Sebagai salah satu tim penyusun pembentukan KPK dari pihak Pemerintah pada 2002, Yusril mengatakan perbaikan Undang-undang Nomor 30 Tahun 2002 itu perlu dilakukan.
Menurut dia, tidak ada undang-undang yang sempurna, perbaikan suatu produk hukum merupakan hal yang mutlak untuk dilakukan.
"Setelah berlaku 16 tahun lamanya sampai sekarang, saya kira sudah layak kalau dilakukan evaluasi, mana yang perlu diperbaiki, mana yang perlu disempurnakan karena tidak ada undang-undang yang sempurna," katanya.
Kewenangan untuk menerbitkan SP3 menjadi salah satu usulan DPR terhadap revisi UU Nomor 30 Tahun 2002 tentang KPK, tersangka kasus korupsi tidak terlunta-lunta menunggu proses hukum.

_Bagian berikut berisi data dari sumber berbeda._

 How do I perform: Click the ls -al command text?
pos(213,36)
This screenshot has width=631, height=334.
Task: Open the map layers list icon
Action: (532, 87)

Sehingga, Komisi Pemberantasan Korupsi memiliki tenggat waktu dalam menyelesaikan suatu kasus.
Revisi UU KPK muncul dari usulan DPR untuk segera dibahas dan disahkan di akhir periode 2014-2019 yang berakhir pada Oktober.
Beberapa poin revisi menyangkut pengakuan kedudukan KPK disepakati berada pada tingkat lembaga eksekutif atau pemerintahan, status pegawai, pembentukan dewan pengawas, kewenangan penyadapan seizin dewan pengawas, serta prosedur penghentian penyidikan dan penuntutan kasus korupsi yang tidak selesai dalam satu tahun atau dengan menerbitkan SP3. []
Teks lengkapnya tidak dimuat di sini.